Here, the data is loaded into a pandas dataframe from my Google drive. The data is posted with the paper by Hou et al., at https://translational-medicine.biomedcentral.com/articles/10.1186/s12967-020-02620-5#availability-of-data-and-materials

In [25]:
import pandas as pd

sepsis_df = pd.read_csv("/content/drive/MyDrive/CS 598 - Deep Learning for Healthcare/Final Project/Reproducing Septic Paper/sepsis_data.csv")

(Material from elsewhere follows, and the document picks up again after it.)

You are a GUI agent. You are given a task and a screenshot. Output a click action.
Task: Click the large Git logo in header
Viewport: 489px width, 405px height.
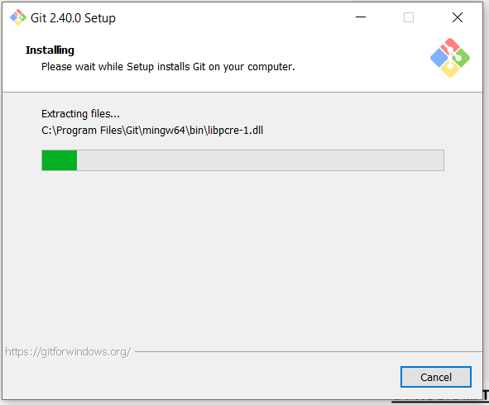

Here, we can see the columns from this dataset, which include demographic information, vital signs, and lab results.

In [26]:
for col in sepsis_df.columns:
  print(col)

icustay_id
hadm_id
intime
outtime
dbsource
suspected_infection_time_poe
suspected_infection_time_poe_days
specimen_poe
positiveculture_poe
antibiotic_time_poe
blood_culture_time
blood_culture_positive
age
gender
is_male
ethnicity
race_white
race_black
race_hispanic
race_other
metastatic_cancer
diabetes
first_service
hospital_expire_flag
thirtyday_expire_flag
icu_los
hosp_los
sepsis_angus
sepsis_martin
sepsis_explicit
septic_shock_explicit
severe_sepsis_explicit
sepsis_nqf
sepsis_cdc
sepsis_cdc_simple
elixhauser_hospital
vent
sofa
lods
sirs
qsofa
qsofa_sysbp_score
qsofa_gcs_score
qsofa_resprate_score
aniongap_min
aniongap_max
bicarbonate_min
bicarbonate_max
creatinine_min
creatinine_max
chloride_min
chloride_max
glucose_min
glucose_max
hematocrit_min
hematocrit_max
hemoglobin_min
hemoglobin_max
lactate_min
lactate_max
lactate_mean
platelet_min
platelet_max
potassium_min
potassium_max
inr_min
inr_max
sodium_min
sodium_max
bun_min
bun_max
bun_mean
wbc_min
wbc_max
wbc_mean
heartrate_min
he

We confirm that there are no missing values in the target, which is thirtyday_expire_flag, indicating whether or not the patient died within 30 days.

In [27]:
sepsis_df["thirtyday_expire_flag"].isna().sum()

0

We look at the value counts for the target, seeing that there are 3670 patients who survived, and 889 patients who died within 30 days. We see that we have a class imbalance, with 80.5% of patients surviving.

In [28]:
sepsis_df["thirtyday_expire_flag"].value_counts()

0    3670
1     889
Name: thirtyday_expire_flag, dtype: int64

Now, we select the target.

In [29]:
y = sepsis_df["thirtyday_expire_flag"]

Next, we drop columns that are not used for prediction. Note that gender and ethnicity are one-hot encoded, and these one-hot encoded variables are still included in the dataset.

In [30]:
to_drop = ["icustay_id",
           "hadm_id",
           "intime",
           "outtime",
           "dbsource",
           "suspected_infection_time_poe",
           "suspected_infection_time_poe_days",
           "specimen_poe",
           "positiveculture_poe",
           "antibiotic_time_poe",
           "blood_culture_time",
           "blood_culture_positive",
           "gender",
           "ethnicity",
           "hospital_expire_flag",
           "thirtyday_expire_flag",
           "first_service"]

X = sepsis_df.drop(columns = to_drop)

We are now left with only numerical features. We perform mean value imputation on all columns to fill in missing values.

In [31]:
X = X.apply(lambda x:x.fillna(x.mean()), axis = 0).values

Now, we ust the StandardScaler from SciKit-Learn to normalize the data so that each feature has mean 0 and standard deviation 1.

In [32]:
from sklearn.preprocessing import StandardScaler

scaler = StandardScaler()
X = scaler.fit_transform(X)

We split the data into a training set and a testing set, which we will use to train and evaluate models. The training set is 80% of the data, while the testing set is 20% of the data.

In [33]:
from sklearn.model_selection import train_test_split

X_train, X_test, y_train, y_test = train_test_split(X, y, test_size = .2, stratify = y, random_state = 0)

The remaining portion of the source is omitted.